ゾイド インフィニティEX
ブラストルライガー
禁断の核の力


想像してほしい

もしもライガーゼロパンツァーが防御力そのままで高機動を誇り、弾切れもシステムダウンも起こすことなく、一斉発射のバーニングビッグバンを4秒と待たずに無限に連射可能…だったら


多くの人が答える「そりゃ最強だ」と




 こんな冗談にしか聞こえないことを再現したのが、2005年に稼働していたアーケードゲーム ゾイドインフィニティEXのブラストルタイガーでした。管理人の実体験を元に記載しています。異常なまでの性能を発揮したブラストルタイガーをご覧ください。



先にブラストルタイガーについて簡単にまとめ
ブラストルは伝説の古代虎「紅の核」を持ち、大気中の熱エネルギーを取り込み、全身に搭載した多数の砲門から圧倒的な火力で敵を倒す高火力ゾイド。必殺技は全武器一斉発射の「サーミックバースト」。弱点は長時間攻撃を行わない時は熱を放出しなければならず、再度熱を取り込むには時間が掛かること。


要はライガーゼロパンツァーのような高火力機体か

…と思われていたが、実際には全く違った。


 一斉発射のサーミックバーストが異常だった。フルヒット4000前後のダメージ。威力だけならパンツァーのバーニングビッグバンや一部の機体が持つ大技と大して変わらない。問題は使い勝手だ。大抵、この手の大技は瀕死状態のみなどの発動条件あったり、発射前後で硬直が長くてCPU戦はともかく、実戦で使えたものではない。

しかしブラストルのサーミックバーストは違った。

 発動条件は無く、何かの武器のリロード中でも発射可能。発射してもシステムダウンは起きず、弾数も消費しない上、3秒程度の間隔で無限に連射できる。出が早く、0距離でも撃てて、おまけにブラストルの射角、射程が異常に高いのでほとんどのステージで開幕ロックする。さらにはブラストルがAZ6連装誘導ミサイルを装備している場合は被弾までに障害物の陰に隠れたり、ブレードを展開して真横に走ってもこのミサイルだけは回避不可能だった。
 連射可能な超火力のためCPU戦は適当にサーミックバーストしてれば終わり、相手が人間でも対策が出来ていなければCPUと大して変わらず沈んでいった。

 さらにサーミックバーストを除いてもブラストル自体の性能も高く、装甲硬めの重武装なのに圧倒的な超挙動を誇り、格闘は出が早く、個々の武器の性能も高く、それでいて武器を3つも装備すればキャパシティオーバーするゾイドが多い中で、武器を5つ装備してもキャパシティが余るという優遇っぷりであった。

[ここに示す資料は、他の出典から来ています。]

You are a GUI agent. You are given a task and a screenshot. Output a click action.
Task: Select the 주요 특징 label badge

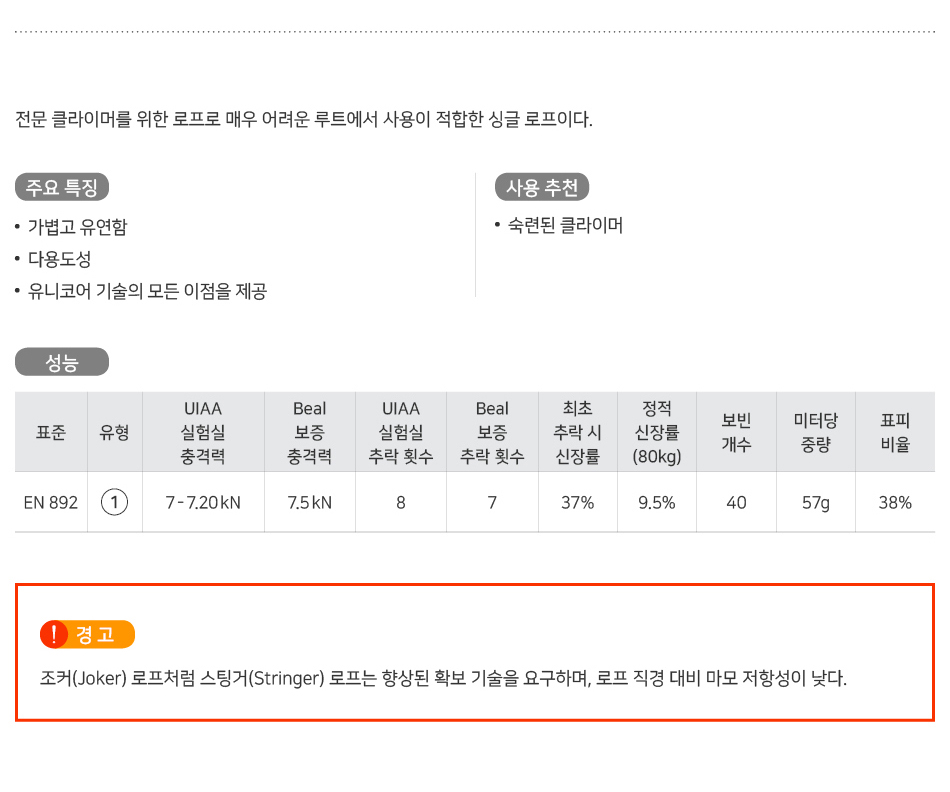62,187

↑無限のサーミックバーストは圧倒的な破壊力であり、エフェクトが追い付かずよく処理落ちした。同型対決など他機体から見たら完全に別次元のゲームであった。


↑体型。重装甲のためズッシリしていてあまり俊敏に動くゾイドには見えないが、ゲーム内での挙動は恐ろしく、超高速機体のイエーガーとサイクスさえも上回る超挙動を発揮した。

 火力はCPU専用の巨大ボスより強く、サーミックバースト連打の前ではボスといえど10秒ぐらいで一方的に沈んだ。


 まさに設定どおり禁断の核の力でも使っているかのごとき性能で、最強に相応しいゾイドであったが、あまりの強さゆえ大会では凱龍輝スピード(一部の機体にハメゲーになるため)と一緒に禁止されることが多く、禁止されなくても自粛のため、まともな対戦で見かけることはほとんどなかった。

 ゲームバランスを崩壊させゾイドインフィニティEXでプレイヤー離れの原因を作った1体であった。もっともブラストルタイガーが存在しなかった(または適正な強さだった)としてもゲームバランスが悪く、マンネリ化が防げなかった。去っていくプレイヤーに「ブラストル=最強ゾイド」というイメージを強烈に植え付けた。

 結局、サーミックバーストでシステムダウンするようになったのは登場から約1年後であり、サーミックバーストを失ったところで他の性能を活かせば、やはり最強機体であった。その時にはほとんどプレイヤーが存在せず、管理人の地域でも次々に筺体が撤去されていった。

 初代インフィニティでイエーガーが最弱から進化したのに対して、ブラストルは最初から最後まで途中で何度か修正が入ったのにも関わらず不動の最強機体でした。当時のプレイヤーならまだ記憶にあるのではないでしょうか?